Am I using bash or sh? [duplicate]
I'm connected to a remote shell and many keys aren't working properly such as arrows and the escape key. This answer Arrow keys, tab-complete not working suggested I might be in the wrong shell, so I referenced How to determine the current shell I'm working on?. Using the methods described, I get strange results.
echo $SHELL
/bin/bash
but
echo $0
sh
Which shell am I using?
Use proc filesystem to know shell's process name
When in doubt, use /proc
file system. There's folders per each process, with comm
file, where that process's command is described. So, knowing shell's PID, we can know what shell it is.
$ echo $$
4824
$ cat /proc/4824/comm
mksh
$ bash
xieerqi@eagle:~$ echo $$
6197
xieerqi@eagle:~$ cat /proc/6197/comm
bash
There's also other files that you can reference to extract that same info:
- /proc/$$/stat
- /proc/$$/status
- /proc/$$/cmdline
- /proc/$$/exe (symlink to the executable itself)
This may not work on older kernels or systems that don't support /proc
filesystem ( Mac OS X, for instance ).
Variation on the same approach with ps command
ps
command has -p
flag which allows you to specify pid. We're still using the same idea of referencing the $$
variable for that.
$ ps -p $$
PID TTY TIME CMD
7728 pts/5 00:00:00 mksh
$ bash
xieerqi@eagle:~$ ps -p $$
PID TTY TIME CMD
7776 pts/5 00:00:00 bash
$0
vs $SHELL
.
According to Arch Wiki ,
SHELL contains the path to the user's preferred shell. Note that this is not necessarily the shell that is currently running, although Bash sets this variable on startup.

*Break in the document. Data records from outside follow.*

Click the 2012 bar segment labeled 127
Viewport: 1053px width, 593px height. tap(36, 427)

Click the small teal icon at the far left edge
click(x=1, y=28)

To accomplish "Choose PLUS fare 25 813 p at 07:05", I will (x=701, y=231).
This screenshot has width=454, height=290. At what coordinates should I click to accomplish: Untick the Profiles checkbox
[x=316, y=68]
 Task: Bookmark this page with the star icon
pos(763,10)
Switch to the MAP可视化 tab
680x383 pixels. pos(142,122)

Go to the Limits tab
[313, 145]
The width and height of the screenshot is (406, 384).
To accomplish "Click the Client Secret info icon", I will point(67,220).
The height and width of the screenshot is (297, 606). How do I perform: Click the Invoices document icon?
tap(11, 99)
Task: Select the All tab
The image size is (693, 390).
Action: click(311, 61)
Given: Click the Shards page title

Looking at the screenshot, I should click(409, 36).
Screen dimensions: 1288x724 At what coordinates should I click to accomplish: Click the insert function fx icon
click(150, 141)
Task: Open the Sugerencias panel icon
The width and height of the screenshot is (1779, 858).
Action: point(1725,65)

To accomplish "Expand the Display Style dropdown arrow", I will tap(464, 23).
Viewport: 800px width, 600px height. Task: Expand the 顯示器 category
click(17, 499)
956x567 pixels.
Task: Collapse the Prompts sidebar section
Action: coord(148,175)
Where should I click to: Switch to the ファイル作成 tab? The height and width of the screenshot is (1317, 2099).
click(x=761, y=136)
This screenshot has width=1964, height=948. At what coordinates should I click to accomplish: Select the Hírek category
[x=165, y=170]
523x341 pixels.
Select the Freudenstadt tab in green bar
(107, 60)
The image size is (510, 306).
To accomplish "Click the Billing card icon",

In other words, this is the users' default interactive shell, the same one that is set in /etc/passwd
. This also is the reason why $SHELL variable doesn't change for subshells . For instance, no matter how many shells i spawn, $SHELL
variable is unchanged:
$ echo $SHELL
/bin/mksh
$ bash --posix
bash-4.3$ echo $SHELL
/bin/mksh
bash-4.3$ dash
$ echo $SHELL
/bin/mksh
$0
argument will display the "self" - the command with which a program or name of the file. So a simple script like this:
#!/bin/bash
echo $0
Will give output like this:
$ ./test_script.sh
./test_script.sh
This is also apparent when you do something like this:
$ echo 'one two three' | xargs bash -c 'echo $0'
one
For all shells , -c
option places first command line argument into $0
variable.
As far as interactive shell goes, $0 usually would be sufficient, but as you can see, it is not reliable way to know what shell you're using. Knowing the process is far more reliable
You're using sh
. Because $SHELL
refers to the login shell, not the currently one being used.
Your provided StackOverflow question link has the correct method to correctly determine the currently running shell.